Source data START

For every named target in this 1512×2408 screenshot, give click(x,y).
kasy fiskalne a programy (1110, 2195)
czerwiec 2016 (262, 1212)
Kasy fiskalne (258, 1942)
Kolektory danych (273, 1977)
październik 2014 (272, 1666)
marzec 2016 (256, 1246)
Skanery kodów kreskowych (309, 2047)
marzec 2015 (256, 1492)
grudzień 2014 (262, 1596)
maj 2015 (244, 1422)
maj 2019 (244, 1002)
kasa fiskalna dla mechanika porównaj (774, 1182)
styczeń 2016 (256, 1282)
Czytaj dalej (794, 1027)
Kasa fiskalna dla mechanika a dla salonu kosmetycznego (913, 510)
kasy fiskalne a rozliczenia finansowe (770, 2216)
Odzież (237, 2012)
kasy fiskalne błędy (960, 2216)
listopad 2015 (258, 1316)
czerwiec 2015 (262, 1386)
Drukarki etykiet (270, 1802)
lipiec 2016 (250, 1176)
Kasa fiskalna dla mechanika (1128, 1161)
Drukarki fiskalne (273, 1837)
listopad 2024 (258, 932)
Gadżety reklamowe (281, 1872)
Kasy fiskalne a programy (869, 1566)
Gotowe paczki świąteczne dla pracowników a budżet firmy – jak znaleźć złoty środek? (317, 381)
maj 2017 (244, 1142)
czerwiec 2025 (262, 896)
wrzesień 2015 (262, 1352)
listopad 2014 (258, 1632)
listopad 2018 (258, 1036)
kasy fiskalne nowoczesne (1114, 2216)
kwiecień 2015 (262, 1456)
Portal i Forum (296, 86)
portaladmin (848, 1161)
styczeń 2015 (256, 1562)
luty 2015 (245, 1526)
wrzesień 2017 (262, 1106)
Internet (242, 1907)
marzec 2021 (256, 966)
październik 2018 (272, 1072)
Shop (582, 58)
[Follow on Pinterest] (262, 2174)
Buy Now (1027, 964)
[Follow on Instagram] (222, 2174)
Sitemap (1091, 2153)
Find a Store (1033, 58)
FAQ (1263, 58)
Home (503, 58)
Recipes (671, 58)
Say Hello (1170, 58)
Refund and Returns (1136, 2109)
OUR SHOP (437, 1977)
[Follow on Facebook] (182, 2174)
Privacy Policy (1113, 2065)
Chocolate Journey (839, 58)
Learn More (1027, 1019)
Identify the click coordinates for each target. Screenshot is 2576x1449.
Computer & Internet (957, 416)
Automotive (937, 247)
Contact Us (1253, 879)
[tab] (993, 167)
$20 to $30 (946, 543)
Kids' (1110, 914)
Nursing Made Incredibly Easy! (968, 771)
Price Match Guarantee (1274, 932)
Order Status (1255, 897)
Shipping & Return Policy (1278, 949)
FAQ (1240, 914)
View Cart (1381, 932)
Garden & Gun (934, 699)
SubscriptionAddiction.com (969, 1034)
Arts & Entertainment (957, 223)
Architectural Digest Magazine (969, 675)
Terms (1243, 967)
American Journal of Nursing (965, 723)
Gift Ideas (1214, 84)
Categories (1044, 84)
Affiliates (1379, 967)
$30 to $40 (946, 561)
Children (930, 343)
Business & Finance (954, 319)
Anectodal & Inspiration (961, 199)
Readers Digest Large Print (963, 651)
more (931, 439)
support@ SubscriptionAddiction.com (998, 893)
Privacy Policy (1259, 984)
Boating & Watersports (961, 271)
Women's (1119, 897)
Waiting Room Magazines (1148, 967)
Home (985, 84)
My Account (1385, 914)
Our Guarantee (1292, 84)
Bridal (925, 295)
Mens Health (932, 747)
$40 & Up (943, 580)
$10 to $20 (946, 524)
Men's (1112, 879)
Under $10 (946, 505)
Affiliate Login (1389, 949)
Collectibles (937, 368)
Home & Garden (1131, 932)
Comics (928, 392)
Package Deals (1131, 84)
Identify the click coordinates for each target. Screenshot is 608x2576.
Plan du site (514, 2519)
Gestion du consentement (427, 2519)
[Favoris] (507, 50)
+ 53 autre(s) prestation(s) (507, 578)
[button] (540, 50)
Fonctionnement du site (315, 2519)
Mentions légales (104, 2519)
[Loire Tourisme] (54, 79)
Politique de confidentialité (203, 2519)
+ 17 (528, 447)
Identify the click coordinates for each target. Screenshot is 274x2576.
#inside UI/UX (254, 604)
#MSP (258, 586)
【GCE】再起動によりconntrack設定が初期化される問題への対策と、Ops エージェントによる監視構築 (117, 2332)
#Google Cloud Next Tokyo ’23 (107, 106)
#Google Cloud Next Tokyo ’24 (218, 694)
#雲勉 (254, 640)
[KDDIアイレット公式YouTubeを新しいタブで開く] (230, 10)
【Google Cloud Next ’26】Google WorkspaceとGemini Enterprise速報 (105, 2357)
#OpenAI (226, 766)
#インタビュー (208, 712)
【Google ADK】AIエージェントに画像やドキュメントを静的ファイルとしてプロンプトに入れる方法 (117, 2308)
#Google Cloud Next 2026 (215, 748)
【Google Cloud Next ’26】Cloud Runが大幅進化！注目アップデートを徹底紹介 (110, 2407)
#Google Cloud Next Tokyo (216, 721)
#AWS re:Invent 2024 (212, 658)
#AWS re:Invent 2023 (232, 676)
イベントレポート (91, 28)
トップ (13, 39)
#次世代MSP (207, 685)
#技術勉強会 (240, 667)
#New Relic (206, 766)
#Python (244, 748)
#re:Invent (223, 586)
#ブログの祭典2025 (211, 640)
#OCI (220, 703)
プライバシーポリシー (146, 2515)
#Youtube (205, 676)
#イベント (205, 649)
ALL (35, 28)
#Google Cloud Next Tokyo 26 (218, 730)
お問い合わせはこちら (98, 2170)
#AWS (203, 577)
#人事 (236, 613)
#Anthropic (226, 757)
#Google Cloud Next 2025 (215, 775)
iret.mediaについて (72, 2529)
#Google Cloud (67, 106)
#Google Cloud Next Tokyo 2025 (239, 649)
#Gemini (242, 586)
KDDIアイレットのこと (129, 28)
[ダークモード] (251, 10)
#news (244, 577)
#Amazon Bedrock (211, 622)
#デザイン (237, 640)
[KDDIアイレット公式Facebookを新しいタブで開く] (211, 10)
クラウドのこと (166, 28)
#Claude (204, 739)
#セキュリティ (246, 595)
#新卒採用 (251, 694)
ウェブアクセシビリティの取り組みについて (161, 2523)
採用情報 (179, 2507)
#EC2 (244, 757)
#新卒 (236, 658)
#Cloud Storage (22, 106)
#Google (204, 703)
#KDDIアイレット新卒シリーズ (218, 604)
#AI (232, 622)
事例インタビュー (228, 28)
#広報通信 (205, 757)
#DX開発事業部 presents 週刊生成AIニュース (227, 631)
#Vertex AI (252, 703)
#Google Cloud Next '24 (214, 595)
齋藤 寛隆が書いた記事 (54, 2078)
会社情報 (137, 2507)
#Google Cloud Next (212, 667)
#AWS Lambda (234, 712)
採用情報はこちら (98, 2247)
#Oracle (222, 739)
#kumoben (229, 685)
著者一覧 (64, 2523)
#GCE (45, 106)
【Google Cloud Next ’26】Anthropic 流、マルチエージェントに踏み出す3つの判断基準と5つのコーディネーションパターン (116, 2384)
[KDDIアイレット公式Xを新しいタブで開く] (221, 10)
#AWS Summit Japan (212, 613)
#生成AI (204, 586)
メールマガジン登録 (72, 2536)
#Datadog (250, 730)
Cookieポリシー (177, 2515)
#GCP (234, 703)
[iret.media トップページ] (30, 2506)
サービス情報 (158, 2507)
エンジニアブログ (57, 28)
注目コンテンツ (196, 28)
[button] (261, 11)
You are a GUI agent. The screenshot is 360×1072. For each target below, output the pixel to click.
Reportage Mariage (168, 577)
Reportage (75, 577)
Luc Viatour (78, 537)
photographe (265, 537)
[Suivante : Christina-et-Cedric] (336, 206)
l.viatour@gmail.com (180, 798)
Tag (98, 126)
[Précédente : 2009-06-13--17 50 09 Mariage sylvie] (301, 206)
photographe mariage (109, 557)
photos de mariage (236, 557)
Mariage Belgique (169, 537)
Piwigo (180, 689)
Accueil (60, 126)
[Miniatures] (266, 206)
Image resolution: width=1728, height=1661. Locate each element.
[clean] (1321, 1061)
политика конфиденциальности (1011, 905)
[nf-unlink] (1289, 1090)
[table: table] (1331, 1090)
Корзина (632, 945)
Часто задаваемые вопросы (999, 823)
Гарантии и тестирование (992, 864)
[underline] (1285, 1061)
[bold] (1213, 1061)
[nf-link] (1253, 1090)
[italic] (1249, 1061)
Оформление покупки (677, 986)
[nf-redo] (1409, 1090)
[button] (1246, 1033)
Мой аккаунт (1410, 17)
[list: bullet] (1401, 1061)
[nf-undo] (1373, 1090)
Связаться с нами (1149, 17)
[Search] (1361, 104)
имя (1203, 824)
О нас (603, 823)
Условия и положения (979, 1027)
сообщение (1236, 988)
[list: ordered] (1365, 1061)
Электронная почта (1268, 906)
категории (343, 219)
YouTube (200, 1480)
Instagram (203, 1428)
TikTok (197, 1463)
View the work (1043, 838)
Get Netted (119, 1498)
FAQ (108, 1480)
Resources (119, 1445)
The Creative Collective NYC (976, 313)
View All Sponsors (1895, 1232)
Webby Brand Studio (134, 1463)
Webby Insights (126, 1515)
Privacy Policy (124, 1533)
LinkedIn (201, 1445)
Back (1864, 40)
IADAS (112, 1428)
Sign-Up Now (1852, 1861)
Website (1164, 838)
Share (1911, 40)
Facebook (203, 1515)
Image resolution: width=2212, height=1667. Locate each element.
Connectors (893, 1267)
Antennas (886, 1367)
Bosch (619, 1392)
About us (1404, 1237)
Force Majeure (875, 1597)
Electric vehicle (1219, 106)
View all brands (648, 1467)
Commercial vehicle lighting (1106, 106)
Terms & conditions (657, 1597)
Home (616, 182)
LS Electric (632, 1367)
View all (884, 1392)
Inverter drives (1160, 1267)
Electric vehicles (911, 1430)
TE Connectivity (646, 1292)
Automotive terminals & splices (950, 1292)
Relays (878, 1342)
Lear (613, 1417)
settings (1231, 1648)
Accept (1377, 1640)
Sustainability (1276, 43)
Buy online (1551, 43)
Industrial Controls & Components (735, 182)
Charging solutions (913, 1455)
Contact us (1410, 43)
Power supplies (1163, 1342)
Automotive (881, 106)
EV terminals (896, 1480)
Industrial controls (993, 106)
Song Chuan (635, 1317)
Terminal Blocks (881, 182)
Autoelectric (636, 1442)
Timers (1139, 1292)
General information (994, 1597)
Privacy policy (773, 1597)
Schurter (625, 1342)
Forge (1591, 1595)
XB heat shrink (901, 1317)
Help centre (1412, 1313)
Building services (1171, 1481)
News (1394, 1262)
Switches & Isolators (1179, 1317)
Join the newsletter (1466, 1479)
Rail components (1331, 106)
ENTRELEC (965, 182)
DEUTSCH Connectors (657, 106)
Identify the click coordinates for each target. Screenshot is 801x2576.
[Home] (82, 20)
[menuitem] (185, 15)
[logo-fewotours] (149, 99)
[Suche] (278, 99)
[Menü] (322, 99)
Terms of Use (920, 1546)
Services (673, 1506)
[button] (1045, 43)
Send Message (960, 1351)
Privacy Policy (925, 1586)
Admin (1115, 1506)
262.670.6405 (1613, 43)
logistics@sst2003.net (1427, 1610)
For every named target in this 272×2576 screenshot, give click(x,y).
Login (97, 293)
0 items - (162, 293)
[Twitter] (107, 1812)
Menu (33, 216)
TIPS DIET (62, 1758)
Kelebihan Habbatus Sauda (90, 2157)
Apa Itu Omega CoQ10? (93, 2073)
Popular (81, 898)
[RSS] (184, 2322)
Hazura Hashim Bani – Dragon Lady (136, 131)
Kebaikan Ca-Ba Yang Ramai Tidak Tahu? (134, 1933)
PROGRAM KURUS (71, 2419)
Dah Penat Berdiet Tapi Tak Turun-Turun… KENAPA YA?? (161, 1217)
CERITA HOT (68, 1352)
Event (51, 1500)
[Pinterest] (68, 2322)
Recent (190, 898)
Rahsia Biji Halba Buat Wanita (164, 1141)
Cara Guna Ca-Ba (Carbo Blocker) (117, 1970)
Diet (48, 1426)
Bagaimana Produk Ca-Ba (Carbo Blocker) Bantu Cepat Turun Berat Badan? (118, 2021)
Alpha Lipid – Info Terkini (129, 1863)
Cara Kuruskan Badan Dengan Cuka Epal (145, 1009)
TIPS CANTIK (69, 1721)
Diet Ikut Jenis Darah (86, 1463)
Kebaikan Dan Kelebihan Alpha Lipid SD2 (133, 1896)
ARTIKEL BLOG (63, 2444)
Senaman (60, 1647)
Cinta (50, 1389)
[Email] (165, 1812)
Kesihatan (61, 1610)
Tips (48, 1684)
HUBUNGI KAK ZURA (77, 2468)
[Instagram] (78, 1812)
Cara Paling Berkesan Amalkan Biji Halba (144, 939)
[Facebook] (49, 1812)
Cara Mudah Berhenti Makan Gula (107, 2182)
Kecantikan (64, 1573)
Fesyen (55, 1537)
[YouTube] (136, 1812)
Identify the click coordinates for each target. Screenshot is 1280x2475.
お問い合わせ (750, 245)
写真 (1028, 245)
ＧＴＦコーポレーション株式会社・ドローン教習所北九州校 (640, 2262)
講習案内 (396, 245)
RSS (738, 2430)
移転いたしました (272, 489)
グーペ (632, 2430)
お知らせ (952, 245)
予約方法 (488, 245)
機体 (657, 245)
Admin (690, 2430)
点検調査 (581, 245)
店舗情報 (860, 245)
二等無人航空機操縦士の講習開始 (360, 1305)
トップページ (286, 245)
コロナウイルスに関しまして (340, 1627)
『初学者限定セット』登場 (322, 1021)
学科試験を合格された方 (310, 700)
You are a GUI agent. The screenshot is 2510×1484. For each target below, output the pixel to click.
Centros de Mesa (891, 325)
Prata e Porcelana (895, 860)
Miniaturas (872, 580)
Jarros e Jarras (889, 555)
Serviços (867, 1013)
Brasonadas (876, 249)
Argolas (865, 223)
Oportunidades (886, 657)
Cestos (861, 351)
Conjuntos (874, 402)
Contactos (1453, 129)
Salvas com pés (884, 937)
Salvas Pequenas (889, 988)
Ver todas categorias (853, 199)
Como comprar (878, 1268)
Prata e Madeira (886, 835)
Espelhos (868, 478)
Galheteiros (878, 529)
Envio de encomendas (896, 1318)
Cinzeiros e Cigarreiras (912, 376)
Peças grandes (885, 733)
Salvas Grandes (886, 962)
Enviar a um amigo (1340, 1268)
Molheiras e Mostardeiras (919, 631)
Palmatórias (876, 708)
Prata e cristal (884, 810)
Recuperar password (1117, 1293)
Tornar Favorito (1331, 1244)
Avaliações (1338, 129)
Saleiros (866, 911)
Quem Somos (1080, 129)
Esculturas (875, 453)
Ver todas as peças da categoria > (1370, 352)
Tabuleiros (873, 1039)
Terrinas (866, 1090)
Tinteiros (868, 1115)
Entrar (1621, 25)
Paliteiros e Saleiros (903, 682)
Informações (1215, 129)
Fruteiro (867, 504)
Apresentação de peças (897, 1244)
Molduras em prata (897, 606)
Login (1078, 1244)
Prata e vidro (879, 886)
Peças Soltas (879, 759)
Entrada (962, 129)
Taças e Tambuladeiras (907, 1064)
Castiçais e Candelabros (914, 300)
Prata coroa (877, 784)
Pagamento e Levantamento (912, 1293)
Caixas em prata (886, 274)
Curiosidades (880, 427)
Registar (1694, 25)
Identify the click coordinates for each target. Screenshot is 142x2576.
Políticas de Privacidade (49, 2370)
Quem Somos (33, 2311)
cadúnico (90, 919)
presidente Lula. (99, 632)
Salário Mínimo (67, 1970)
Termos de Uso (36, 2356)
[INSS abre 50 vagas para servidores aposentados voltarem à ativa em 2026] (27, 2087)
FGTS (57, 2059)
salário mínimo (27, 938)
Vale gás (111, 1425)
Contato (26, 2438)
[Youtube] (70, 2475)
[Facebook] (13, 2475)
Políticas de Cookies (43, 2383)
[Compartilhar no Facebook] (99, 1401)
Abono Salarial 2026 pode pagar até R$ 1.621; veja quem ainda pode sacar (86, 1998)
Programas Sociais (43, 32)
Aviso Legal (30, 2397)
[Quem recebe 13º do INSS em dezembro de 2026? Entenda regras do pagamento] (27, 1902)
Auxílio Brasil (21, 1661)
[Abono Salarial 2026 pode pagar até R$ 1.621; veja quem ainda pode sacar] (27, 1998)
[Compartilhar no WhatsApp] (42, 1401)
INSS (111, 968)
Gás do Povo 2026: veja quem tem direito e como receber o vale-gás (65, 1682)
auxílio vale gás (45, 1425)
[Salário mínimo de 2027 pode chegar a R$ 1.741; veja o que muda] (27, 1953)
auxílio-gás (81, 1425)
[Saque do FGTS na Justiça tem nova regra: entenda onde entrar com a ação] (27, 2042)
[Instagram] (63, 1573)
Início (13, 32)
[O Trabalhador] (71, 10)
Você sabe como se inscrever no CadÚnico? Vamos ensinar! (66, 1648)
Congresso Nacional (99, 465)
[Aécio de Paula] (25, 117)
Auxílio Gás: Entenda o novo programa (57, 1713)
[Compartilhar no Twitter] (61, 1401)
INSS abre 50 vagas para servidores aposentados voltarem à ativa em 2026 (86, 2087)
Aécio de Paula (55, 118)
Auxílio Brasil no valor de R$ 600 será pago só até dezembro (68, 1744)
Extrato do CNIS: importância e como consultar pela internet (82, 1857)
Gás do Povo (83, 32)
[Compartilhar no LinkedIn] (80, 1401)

Source data END

### Task objective
Take the records above and return, word for word, only the lines that fall from the line with "Affiliates (1379, 967)" to the line with "Waiting Room Magazines (1148, 967)", both of them included.

### Answer to this problem
Affiliates (1379, 967)
$30 to $40 (946, 561)
Children (930, 343)
Business & Finance (954, 319)
Anectodal & Inspiration (961, 199)
Readers Digest Large Print (963, 651)
more (931, 439)
support@ SubscriptionAddiction.com (998, 893)
Privacy Policy (1259, 984)
Boating & Watersports (961, 271)
Women's (1119, 897)
Waiting Room Magazines (1148, 967)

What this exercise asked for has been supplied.